Assam News

Training on ‘All India Synchronized Elephant Population Estimation’ held at Kaziranga National Park & Tiger Reserve

Project Elephant, under the aegis of the MoEFCC, has been conducting synchronized elephant population estimation across all elephant-bearing states of India every five years.

Sentinel Digital Desk

KAZIRANGA: Project Elephant, under the aegis of the Ministry of Environment, Forest and Climate Change (MoEFCC), has been conducting synchronized elephant population estimation across all elephant-bearing states of India every five years. The current cycle is for the year 2023-24. As part of this initiative, Training of Trainers (ToT) programme was organized at Kaziranga National Park & Tiger Reserve, where over seventy frontline forest personnel from twenty-eight divisions from Assam, Arunachal Pradesh, Manipur and Nagaland received training. The training focused on key aspects such as sampling elephant encounter rates, determining group composition, and collecting dung samples for faecal DNA analysis.

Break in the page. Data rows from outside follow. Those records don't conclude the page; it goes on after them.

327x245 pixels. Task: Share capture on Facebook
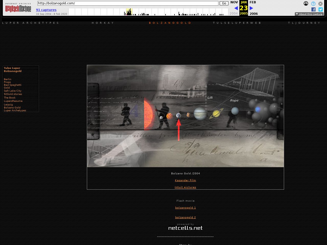(313, 9)
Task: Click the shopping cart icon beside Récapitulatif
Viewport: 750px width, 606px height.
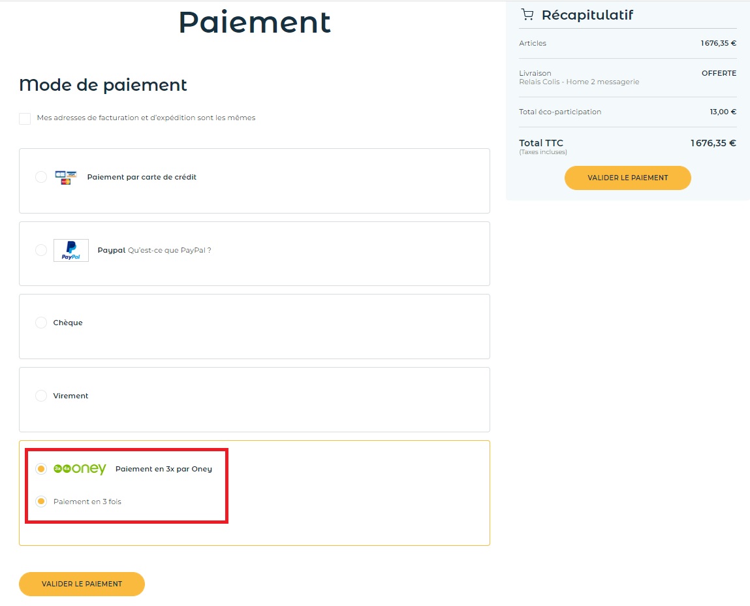Action: coord(527,15)
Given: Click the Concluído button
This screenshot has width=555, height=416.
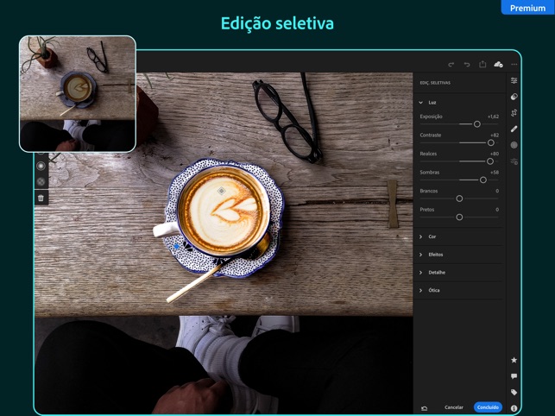Looking at the screenshot, I should 488,407.
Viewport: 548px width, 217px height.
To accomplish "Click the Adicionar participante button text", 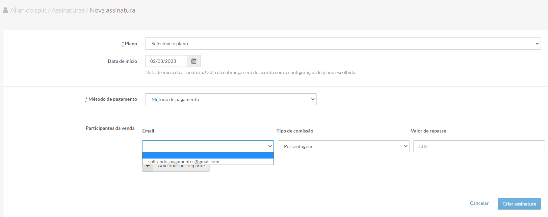I will [181, 168].
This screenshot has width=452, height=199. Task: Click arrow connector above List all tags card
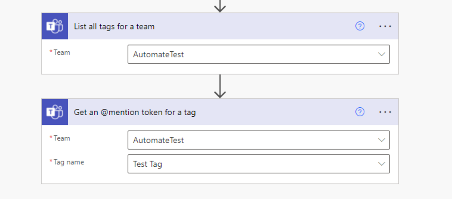tap(220, 6)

For the 2023-24 estimation, the methodology will be based on covariate-based Spatially Explicit Capture-Recapture (SECR) modeling, using DNA from dung samples to individually identify elephants. This approach mirrors the methodology successfully employed in the national-level tiger and leopard estimations, ensuring a robust, scientific basis for accurate population estimates.

The resource persons for the training were a team from the Wildlife Institute of India, including Dr. Bhim Singh, Shravana Goswami,  Krishna Mishra, Manish Singanjude, and Harshvardhan Singh Rathore. The trainees were familiarized with MSTrIPES polygon application that allows the user to record geo-referenced field observations and seamless data archiving to ensure minimal error in sampling, stated a press release.